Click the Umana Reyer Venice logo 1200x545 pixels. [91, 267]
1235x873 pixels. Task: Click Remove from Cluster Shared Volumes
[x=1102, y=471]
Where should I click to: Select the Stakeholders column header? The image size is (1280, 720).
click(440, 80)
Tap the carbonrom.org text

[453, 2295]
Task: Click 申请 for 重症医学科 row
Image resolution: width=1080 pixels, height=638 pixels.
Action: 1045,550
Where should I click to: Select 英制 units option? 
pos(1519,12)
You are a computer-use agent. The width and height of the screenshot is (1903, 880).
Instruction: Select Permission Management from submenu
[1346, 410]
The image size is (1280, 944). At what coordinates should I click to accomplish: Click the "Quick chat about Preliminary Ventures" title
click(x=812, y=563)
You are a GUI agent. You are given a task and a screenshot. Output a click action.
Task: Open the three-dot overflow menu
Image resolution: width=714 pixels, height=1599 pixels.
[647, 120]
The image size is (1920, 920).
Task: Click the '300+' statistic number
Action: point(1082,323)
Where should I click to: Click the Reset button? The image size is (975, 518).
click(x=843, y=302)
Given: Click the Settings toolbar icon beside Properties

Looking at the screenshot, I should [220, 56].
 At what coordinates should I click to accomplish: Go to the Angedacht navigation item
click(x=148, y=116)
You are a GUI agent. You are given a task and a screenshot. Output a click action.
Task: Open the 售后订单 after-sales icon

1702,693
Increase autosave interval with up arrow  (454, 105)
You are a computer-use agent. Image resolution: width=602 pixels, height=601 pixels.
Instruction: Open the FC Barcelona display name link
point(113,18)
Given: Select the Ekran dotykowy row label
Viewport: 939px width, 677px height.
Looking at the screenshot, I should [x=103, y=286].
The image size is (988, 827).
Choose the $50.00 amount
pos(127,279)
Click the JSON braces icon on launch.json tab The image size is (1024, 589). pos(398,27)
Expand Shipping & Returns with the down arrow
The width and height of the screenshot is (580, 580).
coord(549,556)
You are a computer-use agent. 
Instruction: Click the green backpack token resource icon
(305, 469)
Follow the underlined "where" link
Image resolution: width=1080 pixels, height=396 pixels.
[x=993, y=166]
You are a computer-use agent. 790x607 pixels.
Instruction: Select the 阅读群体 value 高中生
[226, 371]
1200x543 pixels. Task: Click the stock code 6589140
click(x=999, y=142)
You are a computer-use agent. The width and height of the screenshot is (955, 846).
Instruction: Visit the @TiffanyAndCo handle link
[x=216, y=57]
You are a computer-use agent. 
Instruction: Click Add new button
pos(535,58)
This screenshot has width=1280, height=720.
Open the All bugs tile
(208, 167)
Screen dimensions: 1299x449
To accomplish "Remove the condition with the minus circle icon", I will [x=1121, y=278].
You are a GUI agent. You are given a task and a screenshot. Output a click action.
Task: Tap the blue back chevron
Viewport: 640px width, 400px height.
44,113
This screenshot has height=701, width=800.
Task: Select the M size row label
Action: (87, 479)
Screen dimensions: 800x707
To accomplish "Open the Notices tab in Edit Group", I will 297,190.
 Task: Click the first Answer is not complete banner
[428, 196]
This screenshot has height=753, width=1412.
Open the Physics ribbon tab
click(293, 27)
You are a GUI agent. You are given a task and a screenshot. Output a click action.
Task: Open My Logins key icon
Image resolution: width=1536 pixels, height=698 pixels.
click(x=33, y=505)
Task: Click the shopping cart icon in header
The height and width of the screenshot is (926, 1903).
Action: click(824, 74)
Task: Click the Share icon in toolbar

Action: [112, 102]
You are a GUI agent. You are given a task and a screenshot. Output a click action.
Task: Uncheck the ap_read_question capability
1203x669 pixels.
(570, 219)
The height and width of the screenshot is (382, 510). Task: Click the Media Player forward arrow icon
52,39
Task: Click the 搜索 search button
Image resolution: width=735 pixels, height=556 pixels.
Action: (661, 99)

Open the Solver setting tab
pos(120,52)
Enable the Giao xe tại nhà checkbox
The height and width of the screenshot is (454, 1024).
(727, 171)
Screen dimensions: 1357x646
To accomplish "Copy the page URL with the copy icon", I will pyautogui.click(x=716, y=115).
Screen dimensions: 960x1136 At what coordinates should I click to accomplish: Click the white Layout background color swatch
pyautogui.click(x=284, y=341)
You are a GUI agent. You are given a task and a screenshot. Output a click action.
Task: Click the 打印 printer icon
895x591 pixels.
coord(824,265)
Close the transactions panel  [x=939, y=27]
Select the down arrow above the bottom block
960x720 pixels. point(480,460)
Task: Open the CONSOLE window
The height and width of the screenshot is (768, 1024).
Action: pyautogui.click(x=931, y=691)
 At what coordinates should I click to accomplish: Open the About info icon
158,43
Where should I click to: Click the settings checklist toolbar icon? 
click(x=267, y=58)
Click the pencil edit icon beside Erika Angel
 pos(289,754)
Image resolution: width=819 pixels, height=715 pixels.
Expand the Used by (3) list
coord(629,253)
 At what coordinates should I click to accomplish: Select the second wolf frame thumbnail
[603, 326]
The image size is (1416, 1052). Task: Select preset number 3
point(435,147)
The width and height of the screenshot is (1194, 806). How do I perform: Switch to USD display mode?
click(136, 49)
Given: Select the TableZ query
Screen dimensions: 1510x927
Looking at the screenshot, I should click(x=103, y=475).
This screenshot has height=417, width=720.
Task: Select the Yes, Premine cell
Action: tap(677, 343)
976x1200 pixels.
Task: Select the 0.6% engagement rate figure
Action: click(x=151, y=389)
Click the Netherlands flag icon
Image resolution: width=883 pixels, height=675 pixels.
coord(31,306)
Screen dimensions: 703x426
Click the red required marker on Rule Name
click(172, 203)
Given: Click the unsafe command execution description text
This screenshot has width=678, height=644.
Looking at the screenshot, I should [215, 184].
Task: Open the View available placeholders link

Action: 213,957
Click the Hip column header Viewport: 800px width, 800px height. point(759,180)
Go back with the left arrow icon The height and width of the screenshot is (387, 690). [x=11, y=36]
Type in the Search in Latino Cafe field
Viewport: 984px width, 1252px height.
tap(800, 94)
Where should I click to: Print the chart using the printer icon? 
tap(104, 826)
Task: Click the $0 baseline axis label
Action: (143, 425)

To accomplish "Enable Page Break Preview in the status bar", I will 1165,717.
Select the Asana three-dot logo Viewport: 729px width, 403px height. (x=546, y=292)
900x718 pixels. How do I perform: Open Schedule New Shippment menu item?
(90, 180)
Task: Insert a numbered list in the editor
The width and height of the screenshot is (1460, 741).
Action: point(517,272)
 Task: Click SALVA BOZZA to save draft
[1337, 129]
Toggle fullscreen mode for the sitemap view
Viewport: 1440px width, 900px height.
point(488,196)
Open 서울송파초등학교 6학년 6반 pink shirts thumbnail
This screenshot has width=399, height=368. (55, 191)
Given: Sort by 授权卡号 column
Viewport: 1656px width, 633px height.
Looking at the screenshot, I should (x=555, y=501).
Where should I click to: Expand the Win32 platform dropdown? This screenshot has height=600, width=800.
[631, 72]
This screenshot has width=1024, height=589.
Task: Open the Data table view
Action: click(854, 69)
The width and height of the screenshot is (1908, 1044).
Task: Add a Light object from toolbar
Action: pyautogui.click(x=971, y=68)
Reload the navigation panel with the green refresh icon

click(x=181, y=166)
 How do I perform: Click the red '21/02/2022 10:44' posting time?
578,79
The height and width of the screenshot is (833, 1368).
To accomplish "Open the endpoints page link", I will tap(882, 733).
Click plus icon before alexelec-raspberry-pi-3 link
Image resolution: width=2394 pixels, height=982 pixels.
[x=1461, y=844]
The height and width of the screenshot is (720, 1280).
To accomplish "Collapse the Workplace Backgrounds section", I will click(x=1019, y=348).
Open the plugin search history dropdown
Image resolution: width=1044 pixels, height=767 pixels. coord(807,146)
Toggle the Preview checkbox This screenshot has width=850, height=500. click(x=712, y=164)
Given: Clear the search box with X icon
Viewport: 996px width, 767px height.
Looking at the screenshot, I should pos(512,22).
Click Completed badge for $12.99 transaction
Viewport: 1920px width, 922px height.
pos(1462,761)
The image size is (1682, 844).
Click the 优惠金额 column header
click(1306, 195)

▶ **Required action**: Can you repeat, word for word, every line above from the one containing "Given: Sort by 授权卡号 column" down to the one containing "The height and width of the screenshot is (833, 1368).", including both?

▶ **Exercise result**:
Given: Sort by 授权卡号 column
Viewport: 1656px width, 633px height.
Looking at the screenshot, I should (x=555, y=501).
Where should I click to: Expand the Win32 platform dropdown? This screenshot has height=600, width=800.
[631, 72]
This screenshot has width=1024, height=589.
Task: Open the Data table view
Action: click(854, 69)
The width and height of the screenshot is (1908, 1044).
Task: Add a Light object from toolbar
Action: pyautogui.click(x=971, y=68)
Reload the navigation panel with the green refresh icon

click(x=181, y=166)
 How do I perform: Click the red '21/02/2022 10:44' posting time?
578,79
The height and width of the screenshot is (833, 1368).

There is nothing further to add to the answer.